- **Required action**
Set down, word for word, the stretch of lines from the one containing "Beschreibung (723, 474)" to the end of the records below.

- **Data to process**
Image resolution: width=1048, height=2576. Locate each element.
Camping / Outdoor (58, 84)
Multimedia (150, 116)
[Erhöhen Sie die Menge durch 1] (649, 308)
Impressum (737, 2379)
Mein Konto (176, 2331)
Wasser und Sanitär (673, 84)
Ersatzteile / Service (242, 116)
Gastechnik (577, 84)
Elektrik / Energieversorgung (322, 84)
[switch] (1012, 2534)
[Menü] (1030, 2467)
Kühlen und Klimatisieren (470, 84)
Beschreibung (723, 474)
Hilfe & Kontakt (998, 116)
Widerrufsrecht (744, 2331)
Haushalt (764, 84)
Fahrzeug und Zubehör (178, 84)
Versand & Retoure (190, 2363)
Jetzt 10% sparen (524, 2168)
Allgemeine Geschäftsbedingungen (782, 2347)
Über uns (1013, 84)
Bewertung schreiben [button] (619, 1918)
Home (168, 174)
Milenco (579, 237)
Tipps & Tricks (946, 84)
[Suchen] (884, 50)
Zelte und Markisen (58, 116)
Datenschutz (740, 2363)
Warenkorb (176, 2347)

- **Answer section**
Beschreibung (723, 474)
Hilfe & Kontakt (998, 116)
Widerrufsrecht (744, 2331)
Haushalt (764, 84)
Fahrzeug und Zubehör (178, 84)
Versand & Retoure (190, 2363)
Jetzt 10% sparen (524, 2168)
Allgemeine Geschäftsbedingungen (782, 2347)
Über uns (1013, 84)
Bewertung schreiben [button] (619, 1918)
Home (168, 174)
Milenco (579, 237)
Tipps & Tricks (946, 84)
[Suchen] (884, 50)
Zelte und Markisen (58, 116)
Datenschutz (740, 2363)
Warenkorb (176, 2347)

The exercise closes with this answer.